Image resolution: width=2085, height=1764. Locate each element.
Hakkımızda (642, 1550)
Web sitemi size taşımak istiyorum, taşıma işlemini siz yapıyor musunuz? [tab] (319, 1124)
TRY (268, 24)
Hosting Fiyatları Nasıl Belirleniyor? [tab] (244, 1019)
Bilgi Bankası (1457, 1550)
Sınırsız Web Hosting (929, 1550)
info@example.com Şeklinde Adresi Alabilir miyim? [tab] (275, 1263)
──────────
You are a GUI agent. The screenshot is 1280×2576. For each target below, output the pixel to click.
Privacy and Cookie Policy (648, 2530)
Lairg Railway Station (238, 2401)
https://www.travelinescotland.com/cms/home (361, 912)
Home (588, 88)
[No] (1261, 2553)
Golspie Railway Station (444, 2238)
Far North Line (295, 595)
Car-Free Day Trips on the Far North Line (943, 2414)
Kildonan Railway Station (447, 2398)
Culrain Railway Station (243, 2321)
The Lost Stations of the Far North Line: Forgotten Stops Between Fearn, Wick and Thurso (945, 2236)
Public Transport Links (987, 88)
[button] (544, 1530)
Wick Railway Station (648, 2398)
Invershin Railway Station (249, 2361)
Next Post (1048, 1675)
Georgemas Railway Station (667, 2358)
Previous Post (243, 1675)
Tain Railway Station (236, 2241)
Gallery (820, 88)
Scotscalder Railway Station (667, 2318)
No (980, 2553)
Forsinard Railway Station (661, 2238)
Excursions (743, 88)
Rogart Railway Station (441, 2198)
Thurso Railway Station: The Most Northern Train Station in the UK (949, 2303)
──────────
▶ Work to complete
From the records above, copy only the lines starting with the line that holds "Image resolution: width=2085, height=1764." and going on through the line that holds "info@example.com Şeklinde Adresi", exactly as written.

▶ Answer for the task
Image resolution: width=2085, height=1764. Locate each element.
Hakkımızda (642, 1550)
Web sitemi size taşımak istiyorum, taşıma işlemini siz yapıyor musunuz? [tab] (319, 1124)
TRY (268, 24)
Hosting Fiyatları Nasıl Belirleniyor? [tab] (244, 1019)
Bilgi Bankası (1457, 1550)
Sınırsız Web Hosting (929, 1550)
info@example.com Şeklinde Adresi Alabilir miyim? [tab] (275, 1263)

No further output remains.